Despite these downward revisions, Bank of America’s overall view remains relatively optimistic when compared with some peers. Morgan Stanley is projecting Brent at 77 dollars, Citigroup at 75 dollars, and Goldman Sachs at 81 dollars per barrel, suggesting a spectrum of expectations across major institutions. The divergence among these forecasts underscores the volatility that characterizes energy markets today, shaped by geopolitical developments, policy decisions, and shifting demand patterns in key consuming regions.

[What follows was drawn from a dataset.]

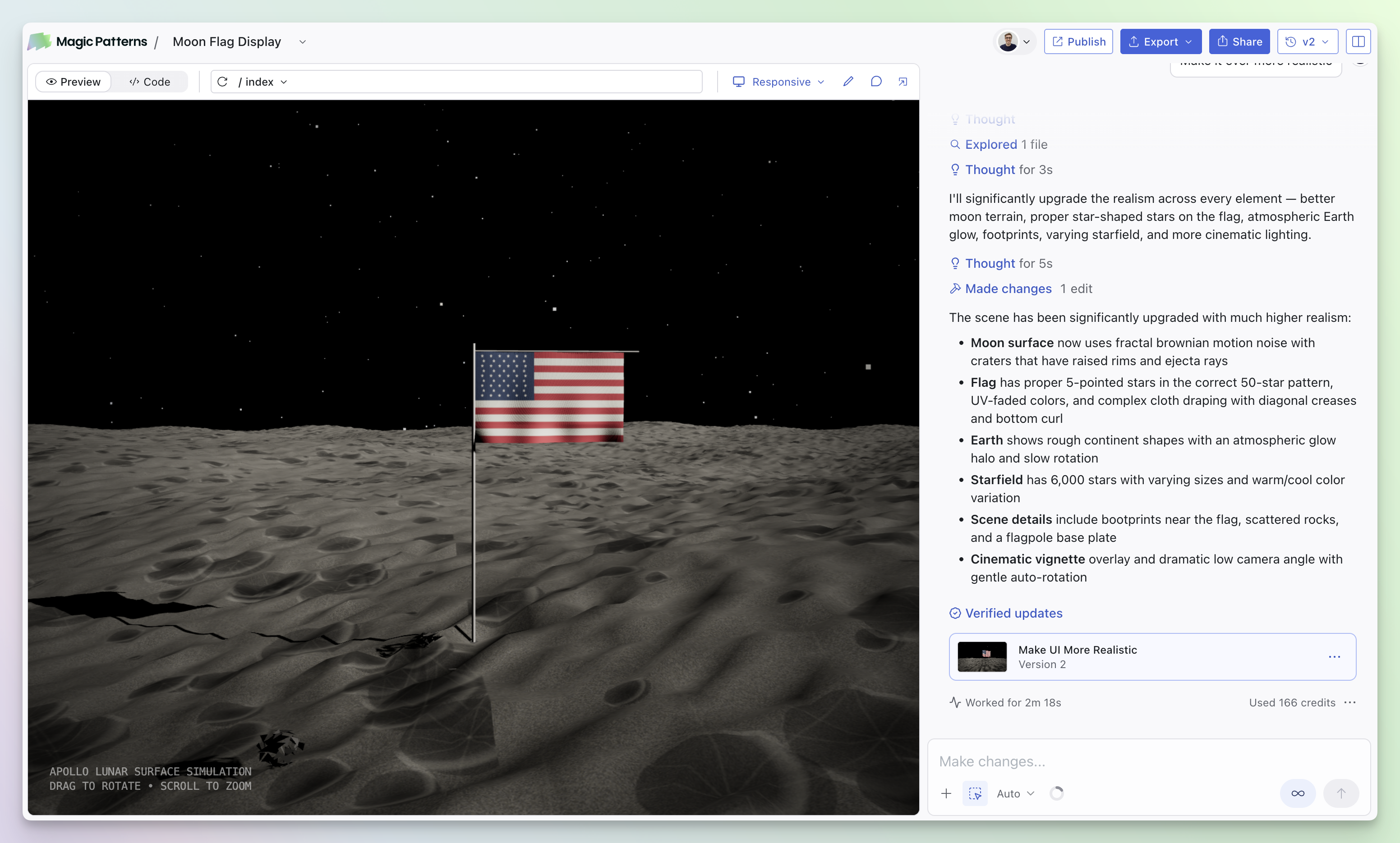Image resolution: width=1400 pixels, height=843 pixels.
Task: Open the v2 version history dropdown
Action: pyautogui.click(x=1308, y=41)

Oil prices subsequently traded around the mid-70s, dipping below 76 dollars per barrel during Monday trading. The move lower followed Saudi Arabia’s decision to reduce the price of its Arab Light crude by one to two dollars per barrel for all buyers, a cut that rippled through pricing benchmarks. Data from the London ICE exchange showed Brent trading near 77.73 dollars per barrel at 16:52 Moscow time, illustrating how policy steps by major producers can rapidly influence sentiment and price levels across markets.

Early weakness in the oil complex is also impacting the ruble, introducing additional volatility into the currency landscape. The combination of softer demand signals, incremental supply responses from producer nations, and the broader macro backdrop creates a delicate balance for traders and policymakers as they gauge the direction of energy markets in the weeks ahead.